• _What is required_: Look below for the line with "The height and width of the screenshot is (694, 1280).", then give it again exactly, along with every line that comes after it, the final line included.

** Opening Data under study block **

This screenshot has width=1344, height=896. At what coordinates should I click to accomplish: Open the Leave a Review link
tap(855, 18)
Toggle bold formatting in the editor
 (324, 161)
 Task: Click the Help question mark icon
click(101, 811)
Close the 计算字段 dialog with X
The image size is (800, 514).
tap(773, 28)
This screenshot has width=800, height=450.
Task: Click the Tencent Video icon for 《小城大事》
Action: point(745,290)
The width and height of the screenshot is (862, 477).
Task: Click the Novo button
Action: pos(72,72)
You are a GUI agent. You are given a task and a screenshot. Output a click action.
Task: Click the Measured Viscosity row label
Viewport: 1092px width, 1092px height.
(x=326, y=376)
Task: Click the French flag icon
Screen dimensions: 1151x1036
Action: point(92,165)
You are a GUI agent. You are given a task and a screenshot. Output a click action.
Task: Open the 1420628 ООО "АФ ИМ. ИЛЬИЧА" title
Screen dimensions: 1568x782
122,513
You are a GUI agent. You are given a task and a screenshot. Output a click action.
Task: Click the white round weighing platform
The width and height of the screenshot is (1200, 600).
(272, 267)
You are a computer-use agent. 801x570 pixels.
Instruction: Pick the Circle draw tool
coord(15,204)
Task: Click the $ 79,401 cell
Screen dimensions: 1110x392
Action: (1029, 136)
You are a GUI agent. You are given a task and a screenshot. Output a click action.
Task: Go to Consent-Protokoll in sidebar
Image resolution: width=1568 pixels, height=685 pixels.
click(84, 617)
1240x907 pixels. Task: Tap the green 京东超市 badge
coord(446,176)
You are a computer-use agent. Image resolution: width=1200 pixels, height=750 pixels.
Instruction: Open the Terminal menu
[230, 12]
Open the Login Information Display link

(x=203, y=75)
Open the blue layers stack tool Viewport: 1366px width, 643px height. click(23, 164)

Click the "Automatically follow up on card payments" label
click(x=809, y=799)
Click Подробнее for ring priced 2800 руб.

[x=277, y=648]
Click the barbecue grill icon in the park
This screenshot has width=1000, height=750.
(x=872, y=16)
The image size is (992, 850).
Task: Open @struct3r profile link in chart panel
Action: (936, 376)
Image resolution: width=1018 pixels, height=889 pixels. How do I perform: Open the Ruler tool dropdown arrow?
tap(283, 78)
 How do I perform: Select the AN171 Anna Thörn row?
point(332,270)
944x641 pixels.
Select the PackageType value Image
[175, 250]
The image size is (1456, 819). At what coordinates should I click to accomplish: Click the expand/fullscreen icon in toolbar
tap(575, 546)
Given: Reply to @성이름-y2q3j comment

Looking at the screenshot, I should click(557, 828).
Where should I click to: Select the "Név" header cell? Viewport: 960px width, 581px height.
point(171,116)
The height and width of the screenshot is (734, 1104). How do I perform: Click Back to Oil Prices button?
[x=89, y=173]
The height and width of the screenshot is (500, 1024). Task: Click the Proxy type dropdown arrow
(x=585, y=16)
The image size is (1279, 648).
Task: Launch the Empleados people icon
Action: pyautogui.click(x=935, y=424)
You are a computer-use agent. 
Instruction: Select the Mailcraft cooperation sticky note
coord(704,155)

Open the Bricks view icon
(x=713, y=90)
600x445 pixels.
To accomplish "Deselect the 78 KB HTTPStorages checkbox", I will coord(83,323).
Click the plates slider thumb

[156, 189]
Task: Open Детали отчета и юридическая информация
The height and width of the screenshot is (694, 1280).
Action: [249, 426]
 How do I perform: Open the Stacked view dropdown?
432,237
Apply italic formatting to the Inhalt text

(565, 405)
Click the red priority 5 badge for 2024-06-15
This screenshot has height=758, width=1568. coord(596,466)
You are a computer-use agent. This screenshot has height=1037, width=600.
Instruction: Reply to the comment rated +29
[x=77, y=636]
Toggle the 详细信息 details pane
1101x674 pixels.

** Closing Data under study block **

• _Solution for this task_:
The height and width of the screenshot is (694, 1280).
Action: [249, 426]
 How do I perform: Open the Stacked view dropdown?
432,237
Apply italic formatting to the Inhalt text

(565, 405)
Click the red priority 5 badge for 2024-06-15
This screenshot has height=758, width=1568. coord(596,466)
You are a computer-use agent. This screenshot has height=1037, width=600.
Instruction: Reply to the comment rated +29
[x=77, y=636]
Toggle the 详细信息 details pane
1101x674 pixels.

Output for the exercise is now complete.